Could you please tell me what is the meaning of Sartre saying:”freedom alone can account for a person in his totality”?

Answer by Gideon Smith-Jones

I had to do a search in Google for your Sartre quote which apparently is in a work by Jean Paul Sartre that I have not read: his biography of Jean Genet, Saint Genet. (David Bowie’s ‘Jean Genie’ according to Wikipedia.)

Now, I could borrow or buy the book and read it and then give you an answer, but you might be waiting rather a long time. As I have read other books by Sartre, including Being and Nothingness that will have to do.

It seems to me that I understand what Sartre meant and I think I agree with it. Let’s take a topic that might have interested Sartre: Adolf Hitler. The accepted view is that Hitler was an evil man. He hated the Jews and wanted the Jewish people to be gone, permanently, and was willing to resort to mass murder to achieve his objective.

Biographies of Hitler try to explain the particular circumstances in which Hitler formed his beliefs and attitudes — the circumstances that ‘made’ him the monster that he was, et cetera. What would Sartre say about that? Impossible. It cannot be true that Hitler was ‘made’ because each person — as a ‘totality’ — makes him or herself.

It’s true that we can take a partial view, where we view an individual person as merely an example of a ‘type’. Statistics don’t always lie. Like who was most likely to vote for Brexit, who was most likely to vote against. But it is also a truism that individuals don’t always conform to type, and each person is uniquely different.

An individual can either act ‘authentically’ or in ‘bad faith’. Either way, that is something that person has freely (but not always with fully self-conscious knowledge) chosen to do.

But how can someone who is not intrinsically evil or mentally deformed in some way choose evil? Surely, there is something intrinsically wrong with you if you prefer evil, if you find it attractive as an option. What is good about evil, is the question one has to ask. Feeding Christians to the lions is good for entertainment (if you happen to not like Christians), reduces the number of Christians and also takes care of the lions.

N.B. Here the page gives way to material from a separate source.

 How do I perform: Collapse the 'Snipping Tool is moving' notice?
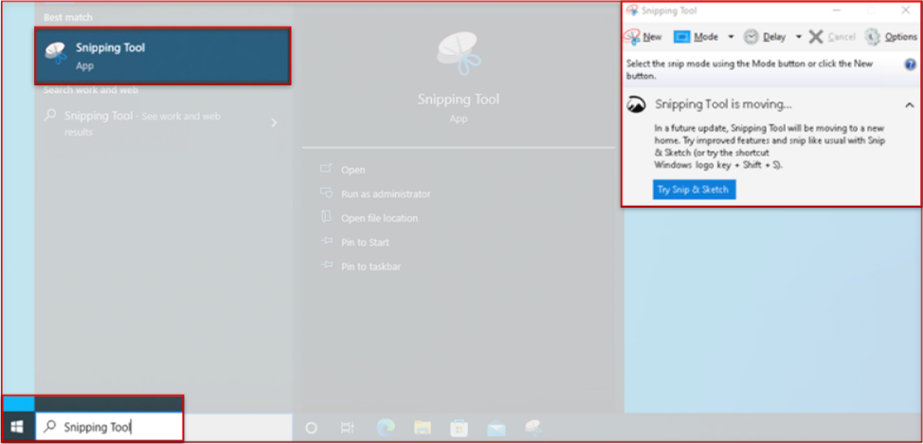909,105
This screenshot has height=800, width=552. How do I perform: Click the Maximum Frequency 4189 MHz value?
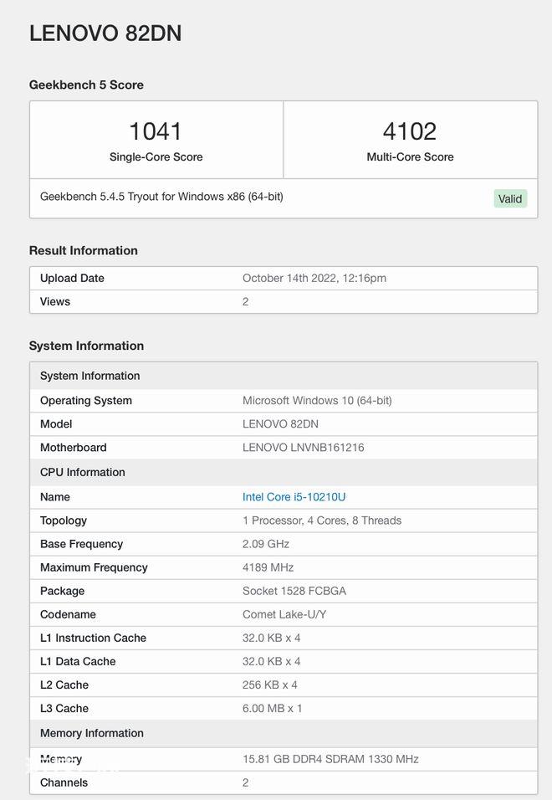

Anyone, and I mean absolutely anyone, can knowingly commit an evil act. Pick your favourite hero or saint, it makes no difference. Take Mahatma Gandhi at the age of 18. He still has most of his life choices ahead of him, choices that will make it more and more difficult (but still not impossible) to choose evil over good. But, at 18, he is still half-formed, there is a wide range of alternative possible lives. I don’t think it would be too difficult to write a novel in which Mahatma Gandhi took the place of Hitler as a dictator intent on world conquest.

Gandhi notoriously argued that the British should not attempt to oppose Hitler because the way of violence can never be right. With the passage of time, evil dictators and empires pass. Some would argue that that view — the doctrine of passive resistance — is evil because it permits evil to flourish. I wouldn’t say that. The point is that Gandhi knew perfectly well what would happen as a result of allowing Hitler to triumph and made the mental calculation that the cost was acceptable, in order to uphold a principle.

Make of that what you will.

2 thoughts on “Sartre on freedom and evil

  1. Very dear Mr.Smith-Jones
    I impressed by your thoughtfully answer. You put it through an intersting subject – freedom and evil – so, I learnt a lot and it was very helpful. In fact, I could n’t understand meaning of the sentence. And I still am not sure what does “account for” mean in this case. May be it means “to make”. I would grateful if you help me know it exactly.
    Whit warmest greeting,
    Hooshmand

    1. ‘Account for’ means explain, although in certain contexts it can also mean ‘make’ or ’cause’. Sartre means something like ‘make intelligible’ or ‘philosophically explain’.